Fortunately, new research has shown
that my generation, Americans in their teens and twenties, have a much
different mindset from the Baby Boomers, who after World War II shaped the
America we see today. Accounting for half of the population, they are heading
into retirement age and want to leave their large homes for smaller living
spaces in neighborhoods with more walkability. And along with them, today’s
younger generation is moving into the work life and family life, wanting a more
communitarian, small-scale lifestyle shaped by human interaction and
walkability in an urban or semi-urban neighborhood. Suburban sprawl does not
appeal to many of them because suburbs are not as livable as they once seemed.
Christopher
B. Leinberger, professor of practice in urban and regional planning at the
University of Michigan, claims that property values in urban, walkable
neighborhoods are increasing, while property values in fringe suburbs are
decreasing.

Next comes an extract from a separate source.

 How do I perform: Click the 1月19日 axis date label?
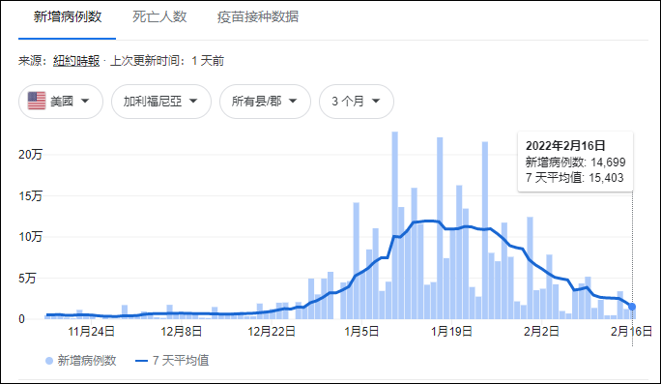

He claims that we have “over-invested in the wrong places” and that
today’s market demands mixed-income city environments and walkable suburbs, which
will promote sustainability and generate job creation (Leinberger). He bases this on a Realtors survey which shows
that “only 12 percent of future homebuyers want the drivable suburban-fringe houses
that are in such oversupply” (cited in Leinberger). It is not within government
control that Boomers will be selling their houses over the next few decades,
and it does not help the situation that homes were “built with cheap materials”
(Leinberger). The cyclical downfall that happened to the North End and Morning
Side Heights as described in Jacobs’ book is now happening to suburbs which are
“turning into slums, with abandoned housing and rising crime.”